According to a 2020 report released by the NBS showed that 82.9 million Nigerians were living in poverty in 2019.
Also, while delivering the 19th convocation lecture of Nigeria Defence Academy, (NDA), Minister of Finance, Budget and National Planning, Mrs. Zainab Ahmed, said excruciating poverty in Nigeria was responsible for widespread insecurity.
Ahmed said there was a near-global consensus among world leaders, policy experts and academics that the fight against poverty was essential to ensuring global peace, security and stability.
“These mutually reinforcing phenomena have been coined the ‘doom spiral’; poverty is both a cause of insecurity and an outcome of it”, she added.
According to the NBS, then known as the Federal Office of Statistics, about 15% of the population was poor by 1960, rising to 28% in 1980.

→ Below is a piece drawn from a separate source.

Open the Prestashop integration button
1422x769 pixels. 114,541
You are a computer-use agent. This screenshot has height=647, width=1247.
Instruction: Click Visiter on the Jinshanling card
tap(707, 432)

The latest report from Nigeria Employers Consultative Association, (NECA), also shows that the incidence of poverty rose by 10% between 2019 and 2020.

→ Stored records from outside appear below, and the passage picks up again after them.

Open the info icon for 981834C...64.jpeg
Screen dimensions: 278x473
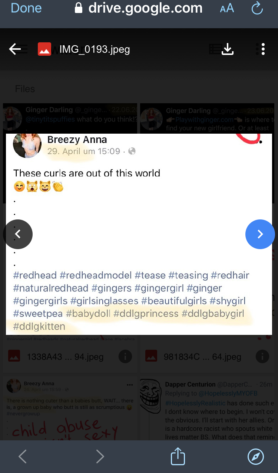262,357
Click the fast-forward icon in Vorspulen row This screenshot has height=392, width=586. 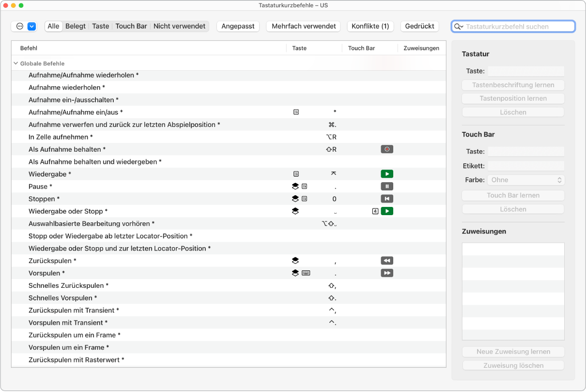pos(387,273)

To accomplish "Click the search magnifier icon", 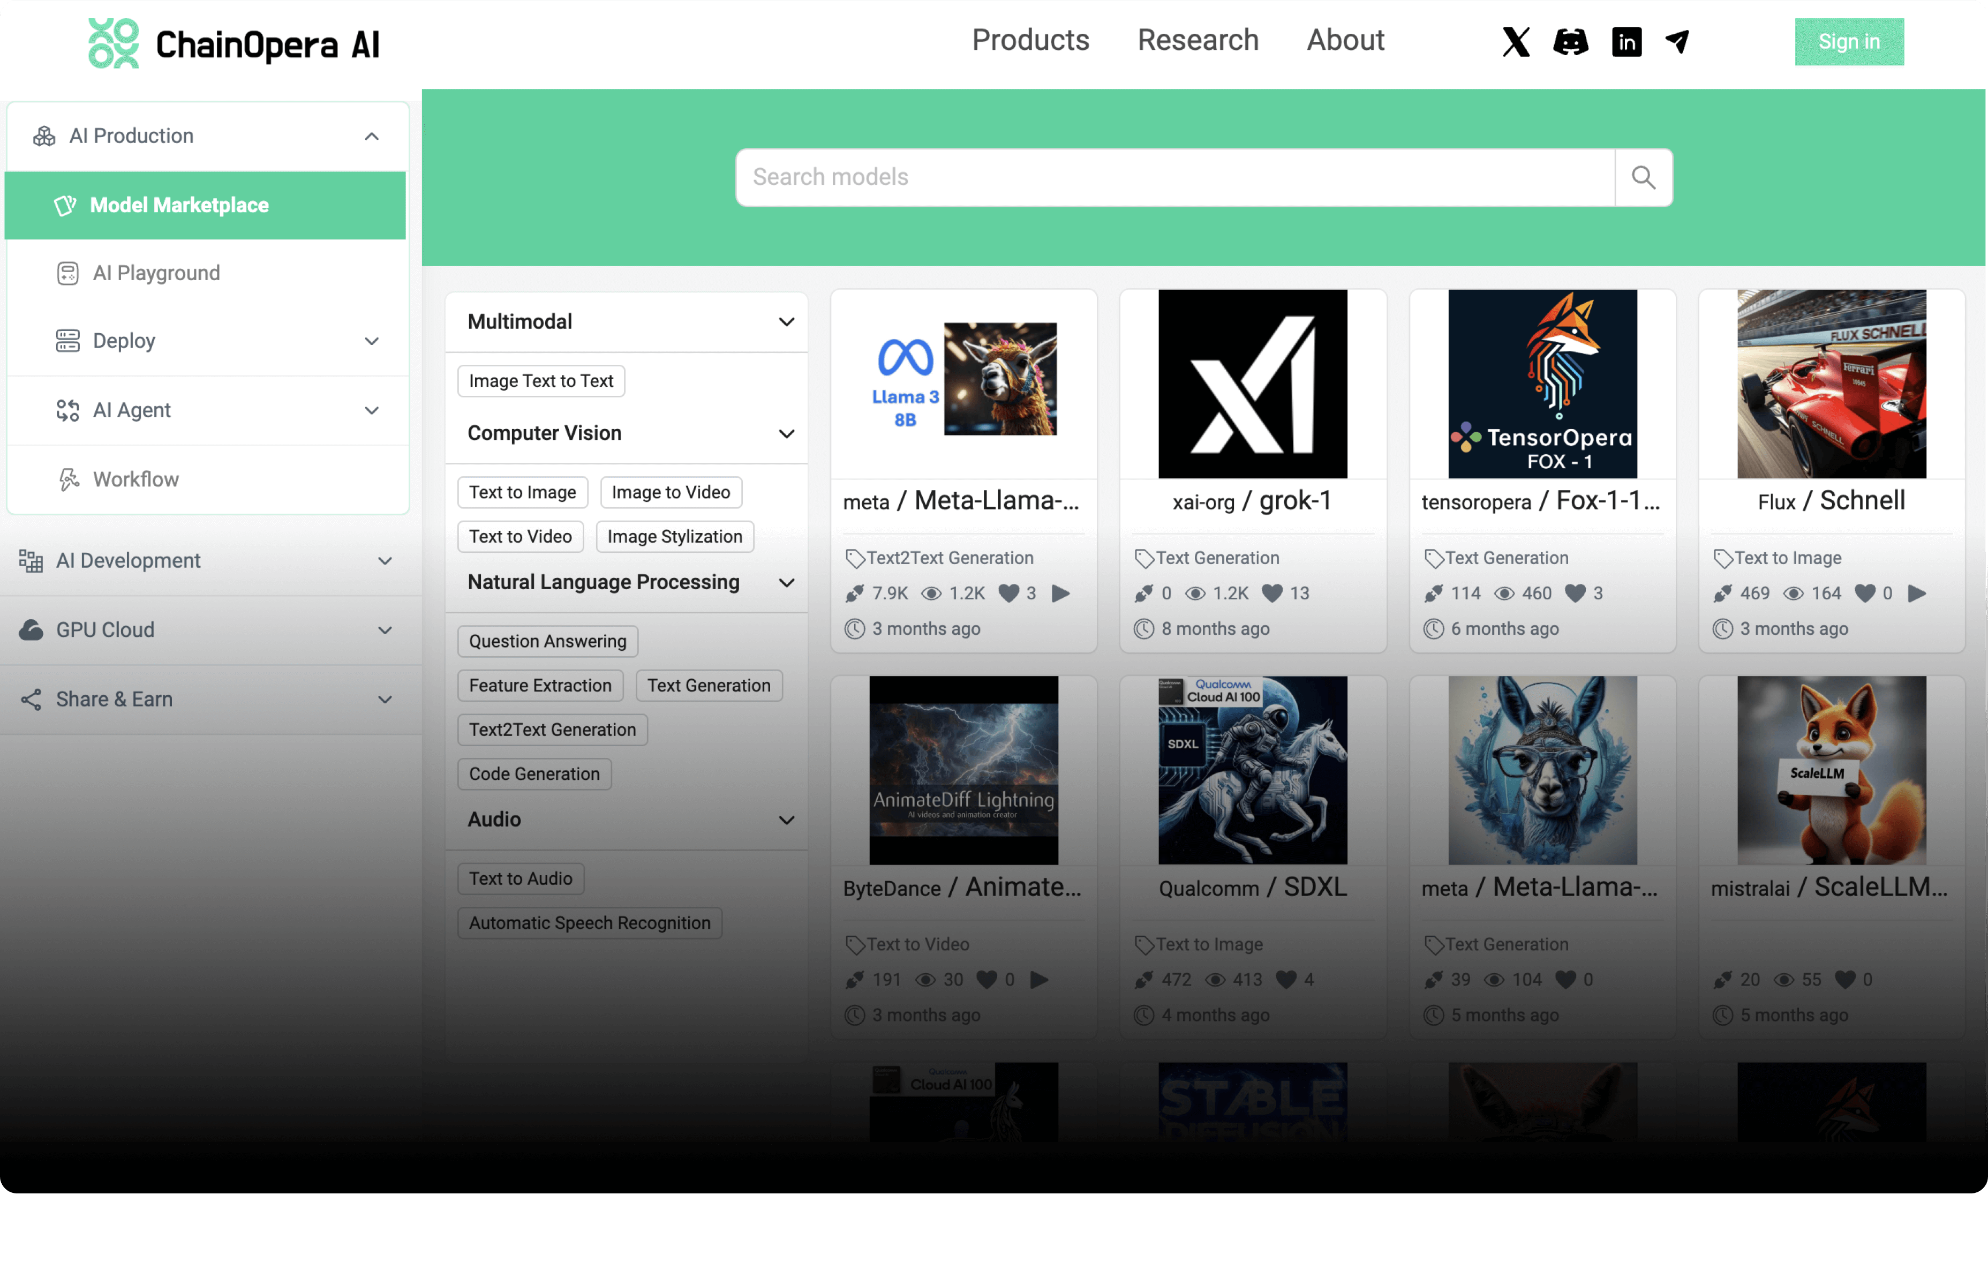I will pyautogui.click(x=1643, y=177).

In the October 2020 report, NECA said the number of citizens in extreme poverty stood at 102 million, representing 50% of Nigeria’s estimated population of 205 million.
The World Bank also said that in June this year, 11 million additional Nigerians would fall into extreme poverty by 2022. Nigeria was ranked 39th place in average GDP growth during the period.
Similarly, the global auditing firm, PricewaterhouseCoopers (PwC) warned that if corruption was not dealt with immediately, it will cost Nigeria up to 37% of its GDP by 2030, amounting to nearly $2,000 per Nigerian resident by 2030.
Recent international investigations have alleged that both the 2015 and 2019 general elections were funded by bribe monies from crude oil merchants.